Further example 14 is the communication network control component of any one of further examples 1 to 13, wherein setting the operational mode of the communication network to serve the mobile terminal by one or more radio units of the radio cell includes setting the operational mode to serve the mobile terminal by a single radio unit or setting the operational mode of the communication network to serve the mobile terminal by radio units of different sectors of the radio cell.

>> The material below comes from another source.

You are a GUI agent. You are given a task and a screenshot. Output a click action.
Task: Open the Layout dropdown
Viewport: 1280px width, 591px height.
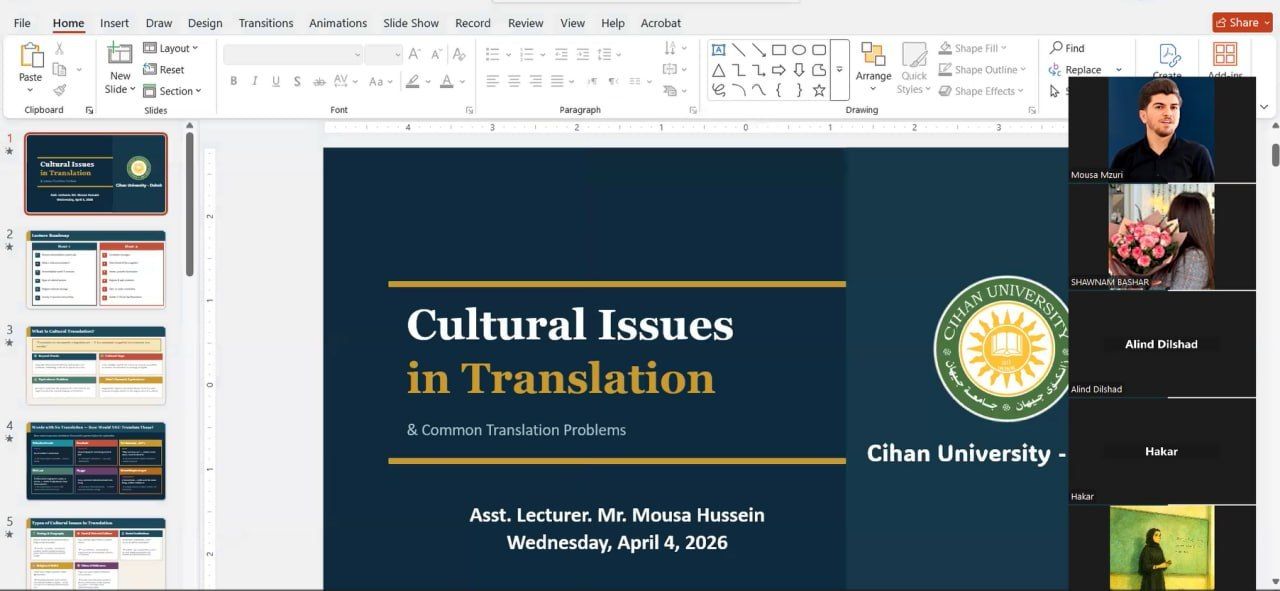pyautogui.click(x=171, y=48)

Further example 15 is a mobile terminal, including a memory and a processor, the processor configured to determine an information about whether a mobile terminal is located at a center region of a radio cell of a communication network or an edge region of a radio cell of the communication network, communicate with the communication network by a plurality of radio units of different radio cells of the communication network using coherent joint transmission in reaction to the case that the information indicates that the mobile terminal is in an edge region of the radio cell and communicate with the communication network by one or more radio units of the radio cell in reaction to the case that the information indicates that the mobile terminal is in the center region of the radio cell.

Further example 16 is the mobile terminal of further example 15, including a transmitter configured to transmit a message to the communication network including the information.

Further example 17 is the mobile terminal of further example 15 or 16, wherein the processor is configured to derive the information from a reception of one or more reference signals from one or more radio units of the communication network.

Further example 18 is the mobile terminal of further example 17, wherein the reference signals are or include positioning signals.

Further example 19 is the mobile terminal of further example 18, wherein the processor is configured to perform positioning of the mobile terminal based on the reception of the positioning signals

Further example 20 is the mobile terminal of further example 18 or 19, wherein the information includes an indication of a position of the mobile terminal.

Further example 21 is the mobile terminal of further example 17, wherein the reference signals are or include pilot signals.

Further example 22 is the mobile terminal of further example 17, wherein the reference signals are or include pilot synchronization signals.

Further example 23 is a method for operating a communication network, including determining information about whether a mobile terminal is located at a center region of a radio cell or an edge region of a radio cell, wherein the edge region is further away from a base station serving the radio cell than the center region, and setting an operational mode of a communication network to serve the mobile terminal by a plurality of radio units of different radio cells using coherent joint transmission in reaction to the case that the information indicates that the mobile terminal is in an edge region of the radio cell and setting the operational mode of the communication network to serve the mobile terminal by one or more radio units of the radio cell using single-cell processing in reaction to the case that the information indicates that the mobile terminal is in the center region of the radio cell.

It should be noted that one or more of the features of any of the examples above may be combined with any one of the other examples.

While specific aspects have been described, it should be understood by those skilled in the art that various changes in form and detail may be made therein without departing from the spirit and scope of the aspects of this disclosure as defined by the appended claims. The scope is thus indicated by the appended claims and all changes which come within the meaning and range of equivalency of the claims are therefore intended to be embraced.